Shouldn't have soba (almost always mostly wheat) or soy sauce, but once again, whatever!
The seaweed salad was pretty good and totally allergen-free, though.
Oh hey, look who's been here.
Walked by this ridiculous-looking place on the way to the Geronimo Shots Bar
We didn't actually do any shots - I mean, it was a Sunday night and we were pretty tired - but we watched as a group of friends did 15 rainbow ones in a row to get little gold wall plaques like this. Looking for the funniest, most wasted quotes is a good way to spend an hour or so.
Blade Runner-esque, no?
The next day was, completely unexpectedly, Snowkyo 2016.
We were like, wtf. Does this happen here?
Getting to work was completely miserable. The whole city nearly ground to a slushy halt and all day everyone talked about how hellish their train commute had been. I barely made it in to work on time, my feet completely soaked and numb because the rain that was driving face-wards was building up under the snow until it was a couple inches deep; the worst story I heard was from someone who spent five hours getting to one university class because they needed to be marked present for credit.
It still looked like this when I got home in the late afternoon.
Patrick had stayed in the whole day after I'd told him what was going on.
Lumpy the snow derp hahah
The rest of the week was pretty fun, too; Patrick is laid back and our schedules fell into sync. He came back around dinnertime when we got home from work and we usually ate together. Each night he was here we watched a movie, too. It was nice having someone to chill with after having been largely starved of friendship for a year.
The day Snowkyo happened we were supposed to meet in Harajuku, so we did that on Tuesday instead because my night class had been conveniently cancelled. After walking down Takeshita-dori and having Mexican food (the side effects from my burrito were pretty worth it), we went over to the Kawaii Monster Cafe because we didn't have any better ideas. I decided to make a separate post out of that; it was pretty alright, but I think I'll only go back if someone else who's visiting on vacation is interested.
Afterward we checked out a music store with synthesisers and stuff that Patrick had wanted to see, but of course, they're closed on Tuesdays. Tired of wandering around, we went around the corner to Omotesando and had some interesting cocktails (whiskey tea?) at a spacious half-basement cafe before walking to a distant station to meet Hannes at Akasaka Mitsuke once he'd gotten off work.

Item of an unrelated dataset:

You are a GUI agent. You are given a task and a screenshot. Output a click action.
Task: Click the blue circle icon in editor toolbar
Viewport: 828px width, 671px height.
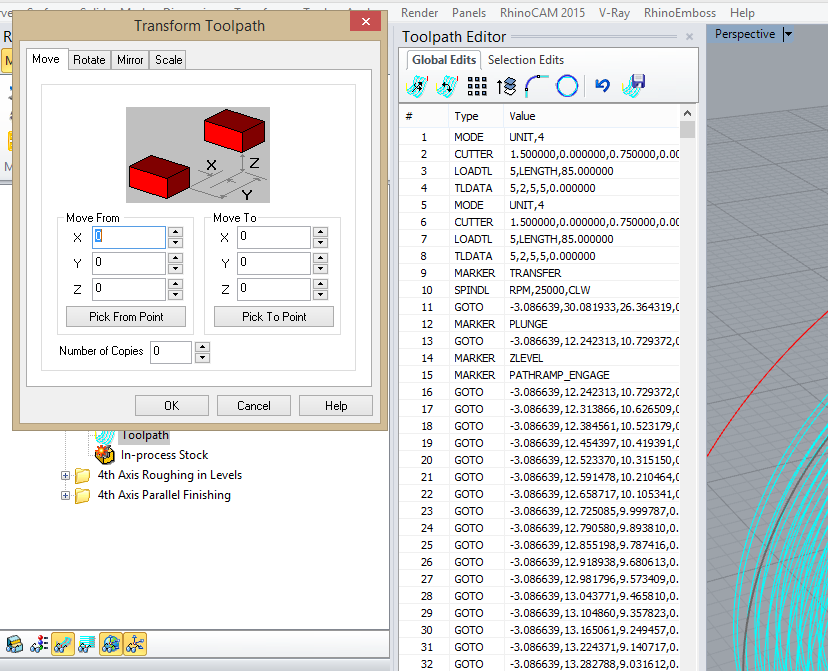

We stopped at Kiddy Land on the way because we had some time.
These little individually-wrapped chocolates seem to be a kind of trend;
some of them are made for spelling things
We went over to this neighbourhood, one stop from where Hannes works, because his coworker had shown him this little back-alley izakaya and he likes its authentic feel. The employees looked a little shocked to see us and were very emphatic about no one there speaking any English, but it was fine.
Wee fried river shrimp
"Um, slimy saucy sea squid thing, could you maybe just not?"
We also got maki, and had some of that "real" wasabi people talk about. It punches you right in the sinuses and then disappears, it's so weird and intense. I can't wait to feed it to more people, haha.
About a month after Patrick was here we had a guy from Hannes' hometown who lives in Singapore here for a week, but I was still sick for most of it, was off work, and had no energy.
The next people we've got coming are Nico, his mother, and Hannes' parents, so here's hoping we can finally get down to Hakone for some views of Fuji when they're here. After that, no one else until Halloween.
Since we're not sure how much longer we'll live here, the invitation is still open to anyone else who can find the time and pay for the flight, too!